The little man in neat dress who had come up to the bench placed a handkerchief across the slats before seating himself. His soft tone seemed efforted; the rage it repressed was in his eyes.
“Why do I have to meet you in a public park?”
“Turnabout,” Devereaux said humorlessly. “On my estate this time.” He motioned across the walk. “This carousel ride’s on me. Be my guest.”
Marco said, “I thought you had sense. But you’re a wild man. Where have you got The Flipper?”
Devereaux said, “He’s in prison hospital. Booked for possession of drugs.”
Marco said, “Kidnap, across state lines. You violated federal law. You’re not a cop in Jersey; you’re not a government man. The Flipper has civil rights like everybody. I’ve been talking to a lawyer.”
The detective said, “Nice concern for The Flipper. But in jail, he’s safe from you.” He saw the swift, passing apprehension in Marco. “He tried to die for you, Marco. But I didn’t let him. Now you’ve got to kill him.”
Marco said, “I don’t like the way you talk to me.”
Devereaux said, “I know. The shocking disrespect. A tin-badge like me. You who sit at banquet tables with gold badges.”
Devereaux’s eyes held Marco. “The Flipper talked about you. Very private stu
ff. Like he lived with an ear to the keyhole.”
Marco said, “He made it all up. You were on top of him; The Flipper could always tell a good story.”
The detective said satirically, “You’re getting away from your Blackstone. You could have said duress, the ravings of a drug-eater being tortured by a cop.”
Marco said, “Thanks for the advice.”
Devereaux said, “You lied to me about Rocky Star.”
Marco said, “Don’t give me the slow needle. You’ve got something to say, say it. Be a man. Hit me with all you’ve got.”
The detective said, “That one hundred thousand dollars, payable to you so The Tiger Man could be free of your contract. Rocky never agreed to the sum. You imposed the sum on him. One hundred thousand dollars or else.”
“That’s what The Flipper told you.”
“You deny it?”
Marco thought briefly. “All right, I admit it.

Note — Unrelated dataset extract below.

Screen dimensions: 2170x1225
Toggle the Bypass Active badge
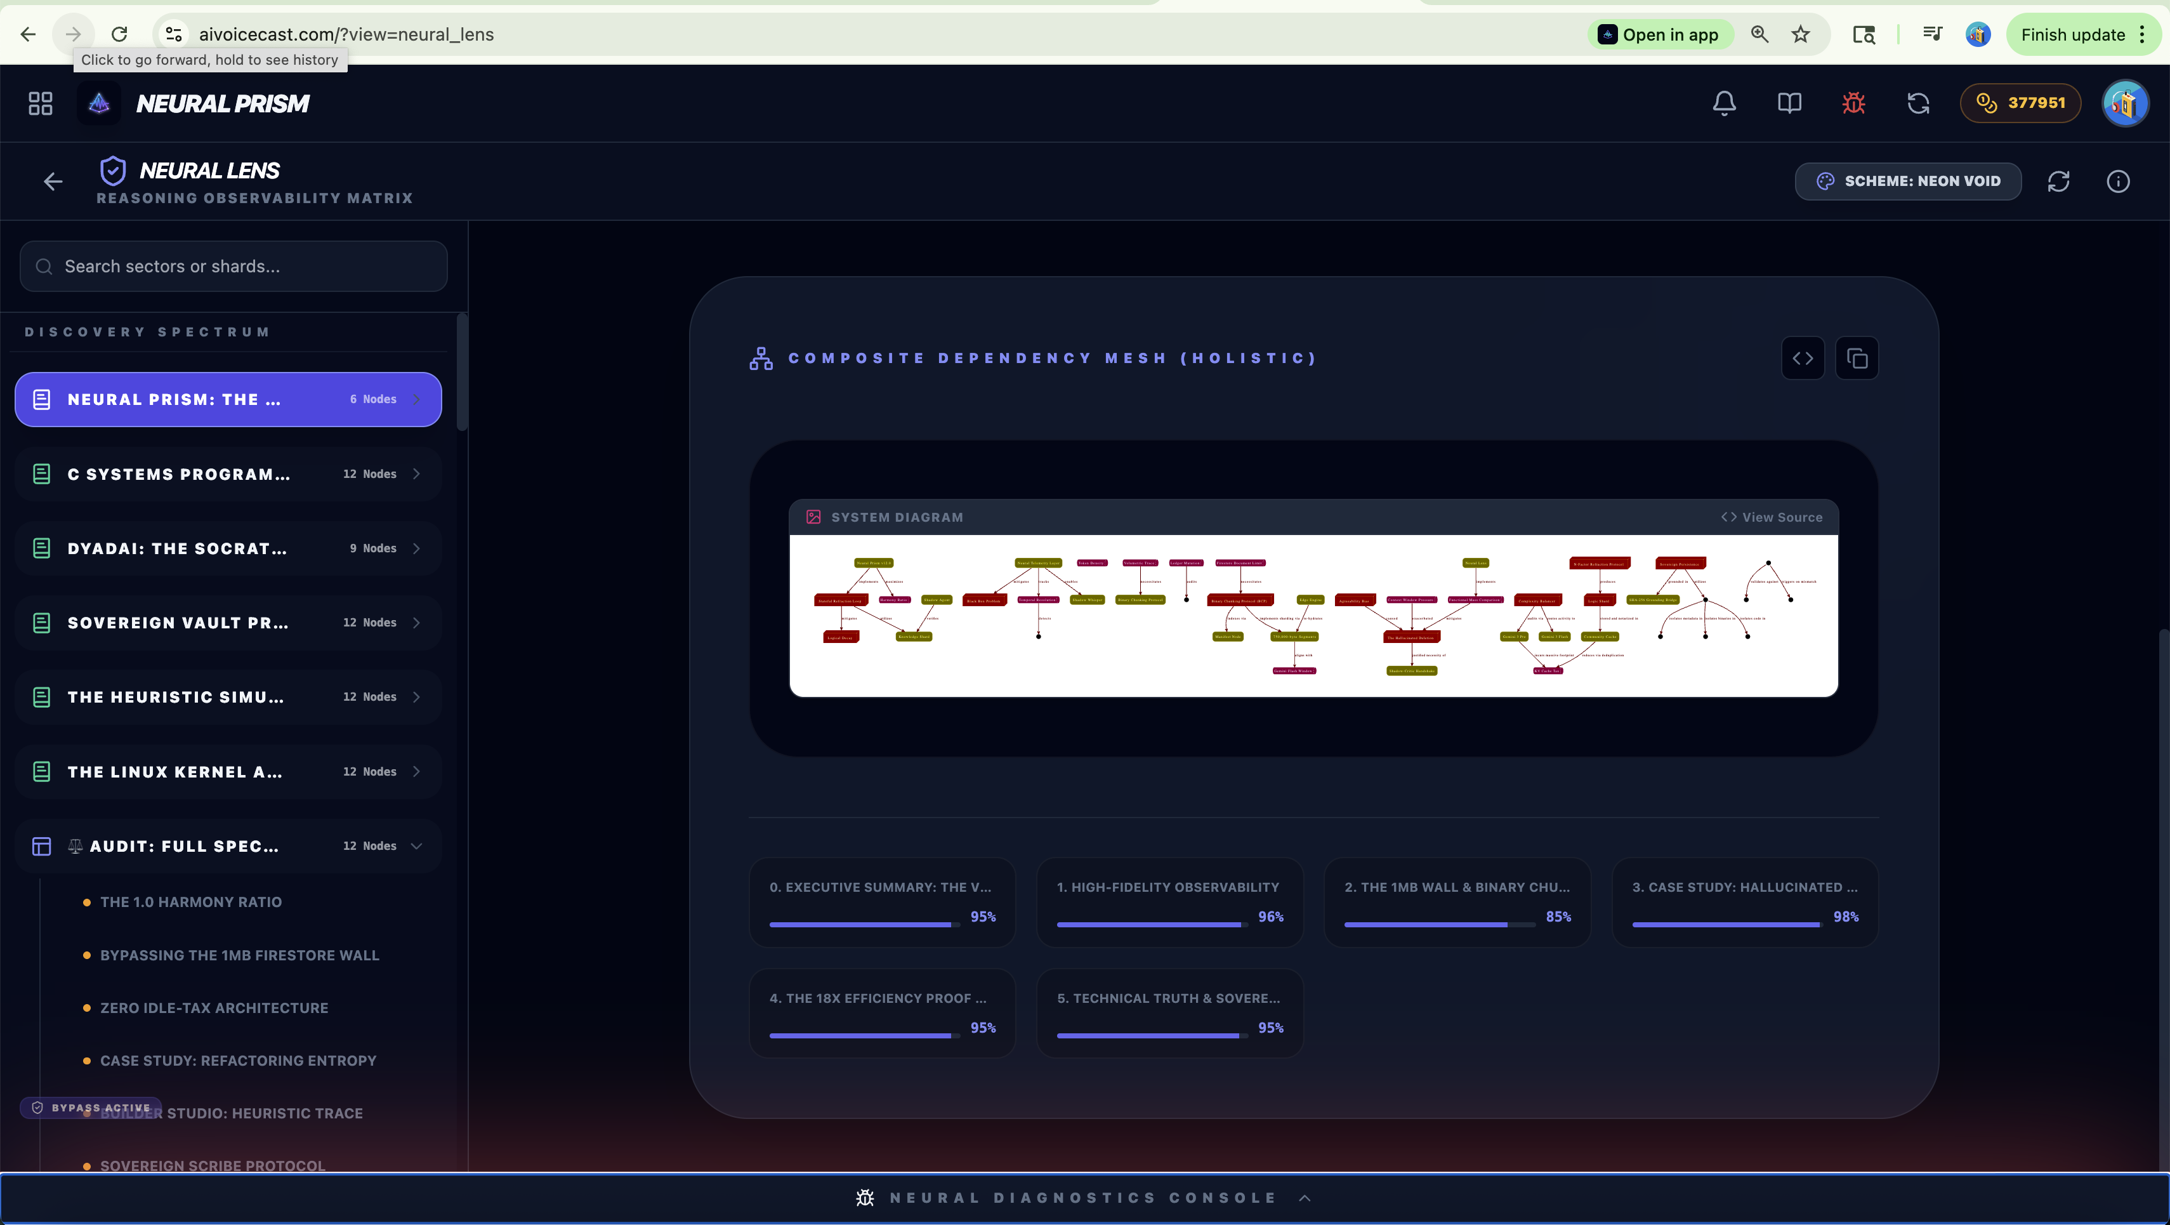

Except for the ‘or else.’ Those are your words, Devereaux.” There was venom in the tone now. “You like to cut me down. Make me out only a goon, make me small.”
Devereaux said, “A dirty little dealer in narcotics and murder. Thirty-seven corpses fertilizing your flowerbeds. But pardon the moral tone.”
Marco said, “I’ll remember that.”
Devereaux said, “Rocky defied you. No further tribute…you’d bled him enough. So you set your dogs on him.”
A small pause fell, then Devereaux said, “I ordered you here. On the theory that if you endured the humiliation, it was a case of wisdom before pride. That you’d guessed what I’d accomplished with The Flipper. That you came to convince me further that you did not murder, or cause the murder of Rocky Star. To convince me, and ward off the headlines you dread.”
Devereaux studied the gangster in a long, close scrutiny, and then said very quietly, “Big headlines, Marco. I’ll see to it with all my resource. Marco and murder. Like this was 1930 again, and you’d never taken a diction lesson or built that high stone wall. Headlines dripping blood, in your country club, in Camden for your rhumba teacher to read, and on the college campuses.”